Wednesday, March 17, 2021

This being human

The United States is a country with too much religion and not enough spirituality.

Being human means knowing our lives are finite, which raises all sorts of natural, stimulating, and unanswerable questions.  Why am I here?  What does it all mean?  How did it get started?  Is it random or is someone/something in charge?  What am I supposed to do with my time?  Does it make any difference if I'm wicked or good?

Every primitive society has come up with some sort of answer to those questions, almost always involving a god or panel of gods or mountain of gods.  It's reassuring, of course, to believe in a god who is watching over us, wise and pure, who knows all and understands all and has a plan.  The trouble I have with religion is that we are only learning while we're asking the questions.  Learning stops when we think we have an answer.  To have faith in a religious system means swallowing a whole bunch of nonsense.  (The punchline "It's turtles all the way down" comes to mind.)  (Also, who were the children of the animals Noah saved supposed to mate with?  Each other?  Ick.)  I understand the comfort of religious faith.  It takes a certain amount of courage to be willing to be uncomfortable with deep, deep questions for which there are no answers.

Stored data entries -

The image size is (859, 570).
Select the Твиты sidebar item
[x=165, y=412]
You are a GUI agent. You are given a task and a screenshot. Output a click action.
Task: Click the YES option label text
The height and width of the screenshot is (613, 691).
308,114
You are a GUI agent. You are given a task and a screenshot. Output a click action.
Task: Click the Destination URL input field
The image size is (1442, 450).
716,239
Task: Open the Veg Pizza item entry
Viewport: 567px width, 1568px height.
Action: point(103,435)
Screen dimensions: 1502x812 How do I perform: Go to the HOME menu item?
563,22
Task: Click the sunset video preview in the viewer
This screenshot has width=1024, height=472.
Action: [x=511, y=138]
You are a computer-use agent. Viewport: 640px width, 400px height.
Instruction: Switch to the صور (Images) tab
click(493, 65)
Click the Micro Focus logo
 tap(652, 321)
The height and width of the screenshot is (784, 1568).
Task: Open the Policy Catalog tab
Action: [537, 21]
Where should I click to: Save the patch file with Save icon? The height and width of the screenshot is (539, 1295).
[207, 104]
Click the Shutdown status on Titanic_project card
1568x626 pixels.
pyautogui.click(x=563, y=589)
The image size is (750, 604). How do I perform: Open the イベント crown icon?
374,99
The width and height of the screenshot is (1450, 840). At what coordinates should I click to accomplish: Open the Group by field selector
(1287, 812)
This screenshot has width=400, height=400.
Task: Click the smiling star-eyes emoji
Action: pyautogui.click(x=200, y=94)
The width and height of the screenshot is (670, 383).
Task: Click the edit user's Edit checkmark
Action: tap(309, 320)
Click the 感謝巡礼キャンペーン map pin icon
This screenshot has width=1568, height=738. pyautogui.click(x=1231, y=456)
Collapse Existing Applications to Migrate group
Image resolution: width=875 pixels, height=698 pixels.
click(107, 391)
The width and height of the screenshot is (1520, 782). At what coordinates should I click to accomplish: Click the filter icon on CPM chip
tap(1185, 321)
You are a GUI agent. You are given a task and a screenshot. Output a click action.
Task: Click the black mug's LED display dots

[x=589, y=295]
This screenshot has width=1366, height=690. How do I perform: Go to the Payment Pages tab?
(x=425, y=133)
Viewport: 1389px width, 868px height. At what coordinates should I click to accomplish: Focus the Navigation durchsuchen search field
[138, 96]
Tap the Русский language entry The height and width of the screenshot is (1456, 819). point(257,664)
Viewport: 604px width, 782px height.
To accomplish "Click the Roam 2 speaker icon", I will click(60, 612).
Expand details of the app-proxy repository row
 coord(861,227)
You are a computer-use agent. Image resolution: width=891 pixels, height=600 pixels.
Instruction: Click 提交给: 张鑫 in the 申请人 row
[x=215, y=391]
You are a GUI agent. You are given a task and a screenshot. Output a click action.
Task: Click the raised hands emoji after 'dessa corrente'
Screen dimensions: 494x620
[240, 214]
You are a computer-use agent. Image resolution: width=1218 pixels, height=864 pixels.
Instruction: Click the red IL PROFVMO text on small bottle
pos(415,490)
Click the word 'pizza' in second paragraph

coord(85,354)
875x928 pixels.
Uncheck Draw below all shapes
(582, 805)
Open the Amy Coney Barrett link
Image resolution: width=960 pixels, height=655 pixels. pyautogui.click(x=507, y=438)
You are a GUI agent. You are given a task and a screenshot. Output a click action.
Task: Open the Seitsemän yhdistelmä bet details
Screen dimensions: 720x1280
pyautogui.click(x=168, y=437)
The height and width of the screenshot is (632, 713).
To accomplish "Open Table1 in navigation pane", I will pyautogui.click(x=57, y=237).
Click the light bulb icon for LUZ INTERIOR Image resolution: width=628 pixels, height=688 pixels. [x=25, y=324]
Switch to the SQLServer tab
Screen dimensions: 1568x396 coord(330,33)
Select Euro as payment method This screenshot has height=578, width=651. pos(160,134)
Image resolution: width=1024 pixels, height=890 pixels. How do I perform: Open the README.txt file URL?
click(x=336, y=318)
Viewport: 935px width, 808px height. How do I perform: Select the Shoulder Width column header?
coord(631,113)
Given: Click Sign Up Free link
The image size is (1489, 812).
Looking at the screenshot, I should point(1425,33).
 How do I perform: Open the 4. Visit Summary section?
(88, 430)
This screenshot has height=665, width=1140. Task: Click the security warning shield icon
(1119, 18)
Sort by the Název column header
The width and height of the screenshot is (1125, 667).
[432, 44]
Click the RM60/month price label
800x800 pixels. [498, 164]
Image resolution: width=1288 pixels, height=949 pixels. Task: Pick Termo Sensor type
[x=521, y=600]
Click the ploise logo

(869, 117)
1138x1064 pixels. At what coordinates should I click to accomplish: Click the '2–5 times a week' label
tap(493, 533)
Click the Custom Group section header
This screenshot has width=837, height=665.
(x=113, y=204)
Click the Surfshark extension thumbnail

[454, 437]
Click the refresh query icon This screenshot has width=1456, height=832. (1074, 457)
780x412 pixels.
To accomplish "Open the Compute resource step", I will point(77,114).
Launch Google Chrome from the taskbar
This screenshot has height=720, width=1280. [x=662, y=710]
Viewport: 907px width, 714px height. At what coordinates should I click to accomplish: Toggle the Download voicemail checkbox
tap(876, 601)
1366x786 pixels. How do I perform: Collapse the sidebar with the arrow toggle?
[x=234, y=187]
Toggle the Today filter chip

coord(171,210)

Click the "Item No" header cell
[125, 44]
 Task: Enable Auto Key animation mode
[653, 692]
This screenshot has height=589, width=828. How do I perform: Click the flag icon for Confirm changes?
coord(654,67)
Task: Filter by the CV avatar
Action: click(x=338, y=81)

ASSIGNMENT A -
Answer these questions from the post on religion and spirituality, marking each answer to match:
(i) What does the post say the United States has too much of?
(ii) According to the post, when does learning stop?
(iii) Which punchline does the post say comes to mind?
ASSIGNMENT B -
For each statement, say whether it agrees with the post on religion and spirituality, and quote the words of the post that decide it:
(i) The post says being human means knowing our lives are finite.
(ii) The post says few primitive societies have tried to answer these questions.
(iii) The post says it takes courage to stay uncomfortable with deep questions that have no answers.
ASSIGNMENT C - Write the next paragraph of the post on religion and spirituality, starting right after its final sentence.
The records can be ignored.

RESPONSE A -
(i) Religion.
(ii) When we think we have an answer.
(iii) "It's turtles all the way down."

RESPONSE B -
(i) Yes: "Being human means knowing our lives are finite"
(ii) No: "Every primitive society has come up with some sort of answer to those questions"
(iii) Yes: "It takes a certain amount of courage to be willing to be uncomfortable with deep, deep questions for which there are no answers."

RESPONSE C -
In this country, maybe in all countries, spiritual emptiness accounts for an awful lot of behaviors as we try to fill that hollow place with sugar, money, belongings, fame, success, addictions, etc.  We spend our energy and focus on such trivialities.  One example that comes to mind is the enormous fuss made about the fly that landed on Pence's white hair during a debate.  Really?  That's what we want to give our precious life force to?  Video games?  Conspiracy theories?  Endless shopping?  All these distractions from substance.  It sometimes seems to me that a life spent watching flowers grow would be just as full as any life spent doggedly chasing money.

I know I sound a little sour here.  I think this era of COVID and masks and Trump and QAnon and rancor has ground me down, seriously, though not permanently.  I'm the opposite of Charlie Brown.  I love people; it's humanity as a whole I'm having a very hard time with right now.